Exercise:
Beginning at the line that contains "Task: Click the 专利 patent icon", reproduce the entries below exactly, ending with the line that contains "This screenshot has height=244, width=237.". Omit each picture.

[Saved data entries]
- Opening Delimiter -
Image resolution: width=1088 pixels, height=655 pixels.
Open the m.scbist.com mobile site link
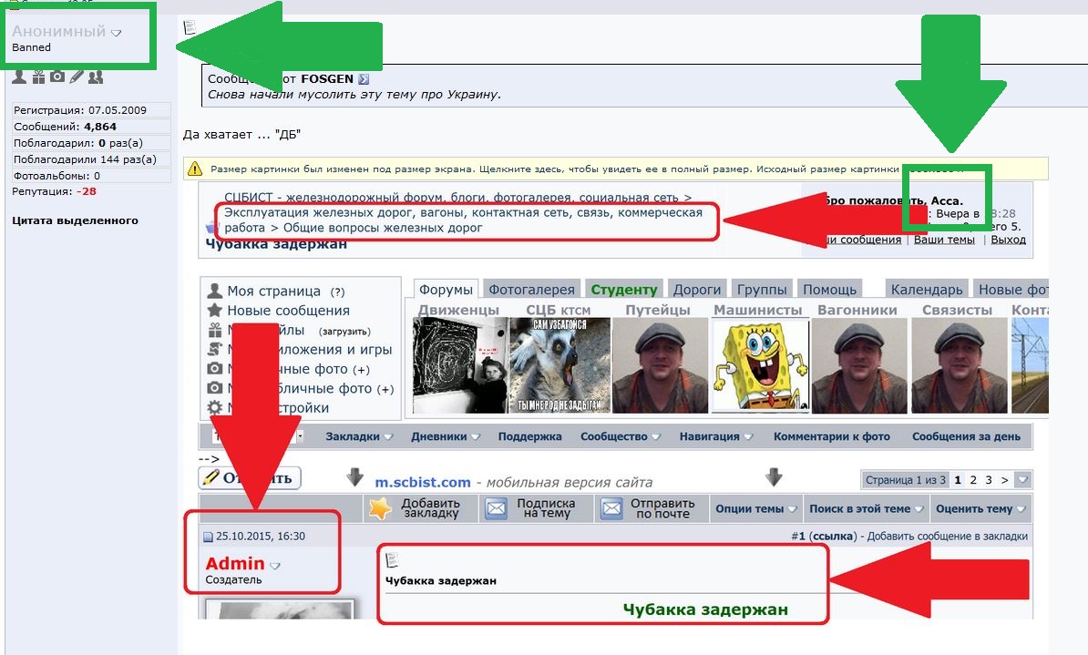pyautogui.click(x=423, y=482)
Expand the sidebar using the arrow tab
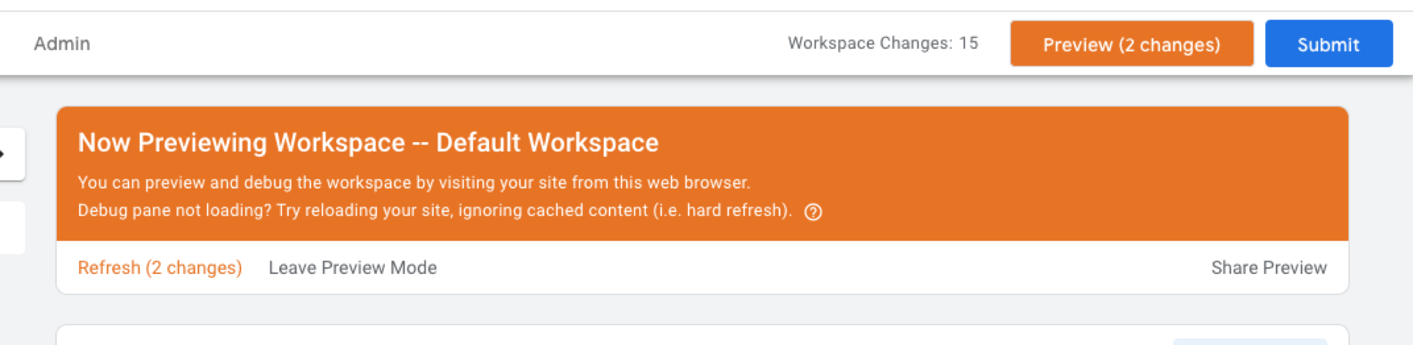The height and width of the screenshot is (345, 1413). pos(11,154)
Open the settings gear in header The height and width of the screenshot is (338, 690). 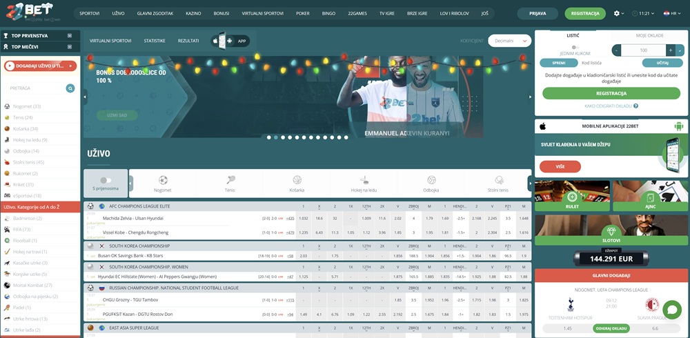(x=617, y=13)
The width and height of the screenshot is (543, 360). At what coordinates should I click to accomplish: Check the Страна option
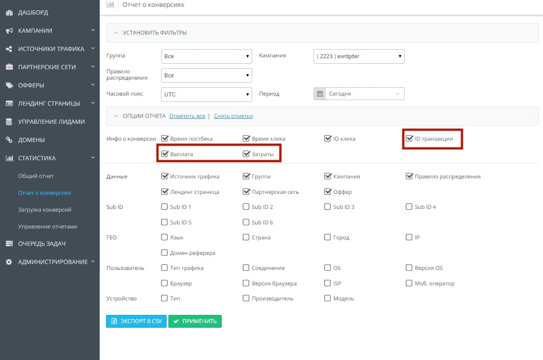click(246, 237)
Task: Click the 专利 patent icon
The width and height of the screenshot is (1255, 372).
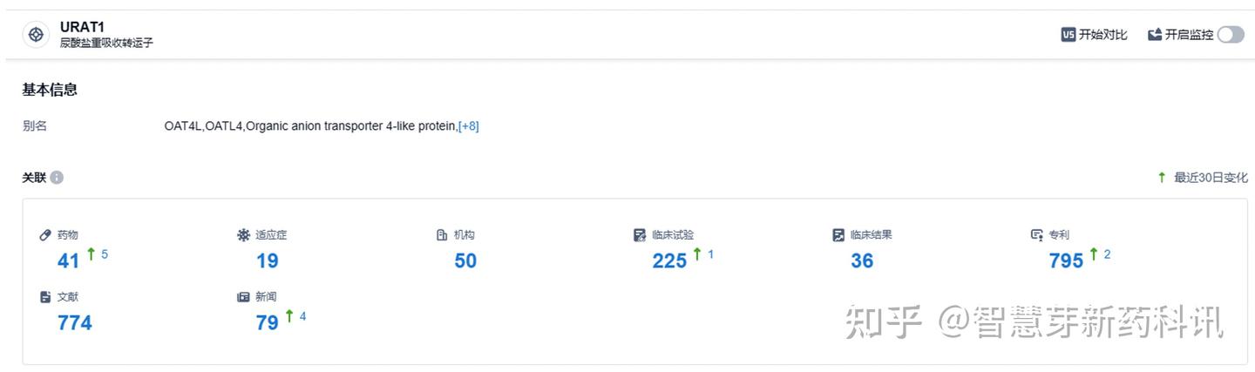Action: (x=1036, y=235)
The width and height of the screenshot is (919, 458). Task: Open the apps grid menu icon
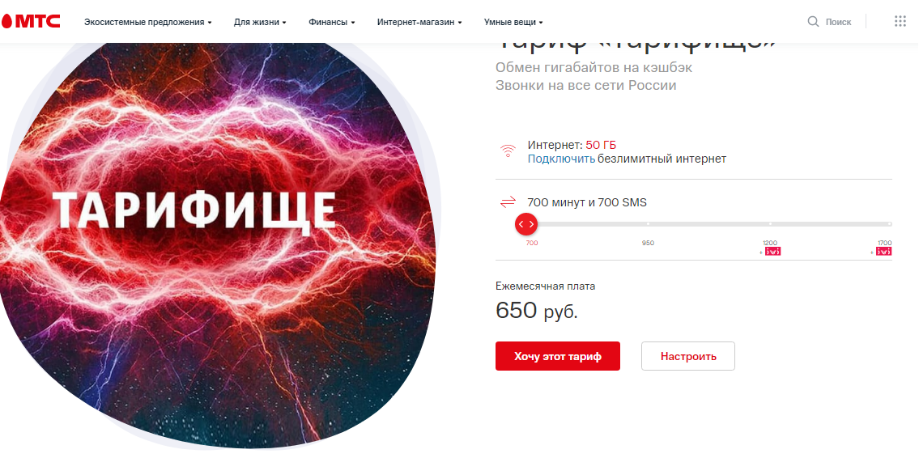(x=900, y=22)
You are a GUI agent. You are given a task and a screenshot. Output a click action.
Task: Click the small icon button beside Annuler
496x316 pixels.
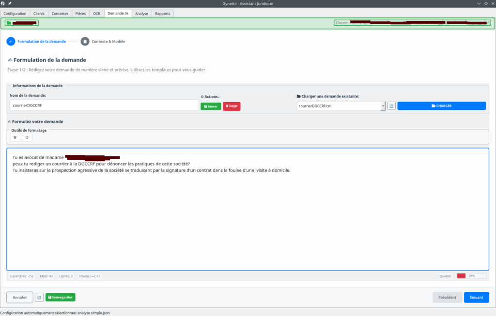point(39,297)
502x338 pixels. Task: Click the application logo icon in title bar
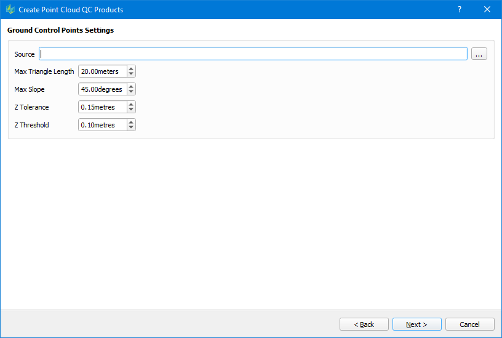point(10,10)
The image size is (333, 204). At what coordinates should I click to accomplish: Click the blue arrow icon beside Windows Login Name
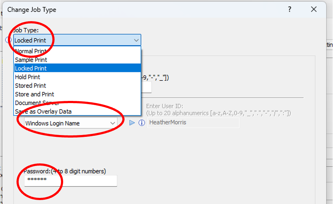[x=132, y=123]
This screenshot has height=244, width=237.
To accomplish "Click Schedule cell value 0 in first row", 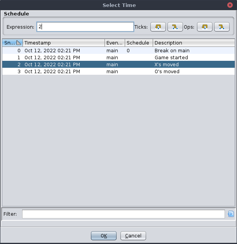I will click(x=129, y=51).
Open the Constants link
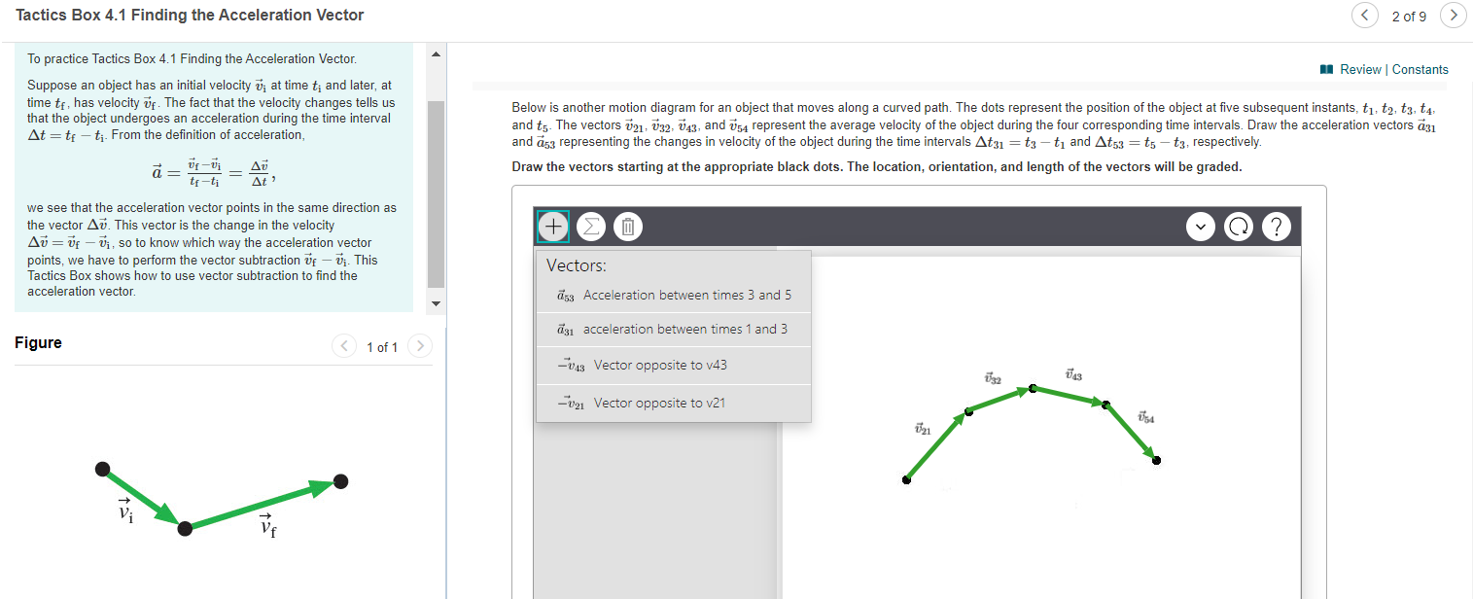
- Closing Delimiter -
Answer:
Task: Click the 专利 patent icon
The width and height of the screenshot is (1255, 372).
Action: (x=1036, y=235)
The width and height of the screenshot is (919, 458). Task: Open the apps grid menu icon
(x=900, y=22)
You are a GUI agent. You are given a task and a screenshot. Output a click action.
Task: Click the small icon button beside Annuler
496x316 pixels.
point(39,297)
502x338 pixels. Task: Click the application logo icon in title bar
point(10,10)
The image size is (333, 204). At what coordinates should I click to accomplish: Click the blue arrow icon beside Windows Login Name
[x=132, y=123]
This screenshot has height=244, width=237.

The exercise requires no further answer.